Burwell archaeological dig sees skeletons dating back thousands of years unearthed
Archaeologists at the site of a 350-home housing development in Burwell have unearthed two bronze age skeletons from the remains of a settlement which is currently being excavated in Newmarket Road.
The 6.5 hectare Millstone Park development has been placed on hold since May while a full archaeological excavation is carried out, with a growing number of artefacts being uncovered during the dig.
The two full human skeletons are among the most notable finds to date, with one being dated much earlier than the settlement at 2,000-2,500BC.

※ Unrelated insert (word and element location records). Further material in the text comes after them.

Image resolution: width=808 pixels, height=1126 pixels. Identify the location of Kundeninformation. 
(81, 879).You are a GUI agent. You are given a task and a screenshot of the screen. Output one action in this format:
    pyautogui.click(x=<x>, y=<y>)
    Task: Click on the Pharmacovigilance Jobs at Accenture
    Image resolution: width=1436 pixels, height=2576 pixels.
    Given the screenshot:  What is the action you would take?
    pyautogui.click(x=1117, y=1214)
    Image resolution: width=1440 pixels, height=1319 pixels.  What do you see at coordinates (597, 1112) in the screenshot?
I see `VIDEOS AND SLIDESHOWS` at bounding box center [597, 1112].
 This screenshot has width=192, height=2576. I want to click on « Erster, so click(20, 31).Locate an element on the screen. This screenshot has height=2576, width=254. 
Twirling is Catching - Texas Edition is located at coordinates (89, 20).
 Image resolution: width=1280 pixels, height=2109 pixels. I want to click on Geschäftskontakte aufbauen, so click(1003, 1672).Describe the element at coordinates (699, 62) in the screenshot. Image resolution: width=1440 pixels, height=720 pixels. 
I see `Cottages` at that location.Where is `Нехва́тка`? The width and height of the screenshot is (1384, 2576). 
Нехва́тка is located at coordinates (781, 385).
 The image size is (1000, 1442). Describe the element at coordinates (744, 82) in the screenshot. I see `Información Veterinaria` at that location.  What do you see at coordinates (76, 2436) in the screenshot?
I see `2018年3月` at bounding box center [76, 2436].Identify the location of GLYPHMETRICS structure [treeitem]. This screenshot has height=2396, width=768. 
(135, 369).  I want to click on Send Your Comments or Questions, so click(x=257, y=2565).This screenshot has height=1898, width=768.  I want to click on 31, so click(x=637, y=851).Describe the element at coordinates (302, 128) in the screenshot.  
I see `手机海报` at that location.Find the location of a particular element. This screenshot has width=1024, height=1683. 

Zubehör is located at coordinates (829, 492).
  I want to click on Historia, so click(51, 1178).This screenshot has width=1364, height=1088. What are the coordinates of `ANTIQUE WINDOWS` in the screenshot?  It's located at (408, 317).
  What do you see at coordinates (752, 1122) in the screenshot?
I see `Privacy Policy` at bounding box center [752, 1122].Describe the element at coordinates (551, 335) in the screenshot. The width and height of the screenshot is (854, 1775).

Examination of the male skeleton, which was found under a burial mound, showed him to be a muscular man at least in his 40s, who is believed to have been of importance.
A timber pole once marked his grave, with other timber structures in the area dating back to 1,200BC.
Excavation of the settlement is the first of two phases being carried by Oxford Archaeology East, which is being supported by Cambridgeshire County Council (CCC) and by specialist archaeological and heritage consultants Orion.
Along with the human remains, pottery, animal bones, post holes and pits have since been found, and an area identified as a cremation burial ground is yet to be excavated and examined ahead of construction of phase two of the scheme.
On completion of the fieldwork, which is scheduled to end in September, there will be a programme of post-excavation assessment and analysis of the artefacts and environmental samples which will be recorded and followed by a full publication of the results.
The information will be built into a story of the site and archived, and the artefacts will be donated to CCC and made available for public viewing.
Brenda Kibblewhite, head of sales and marketing at site developers This Land, said: “These are exciting discoveries and we are delighted with the ongoing work at this historically significant site in Burwell. It’s been fascinating to learn about the history of the site, which will provide an archival legacy of artefacts for future generations to enjoy.”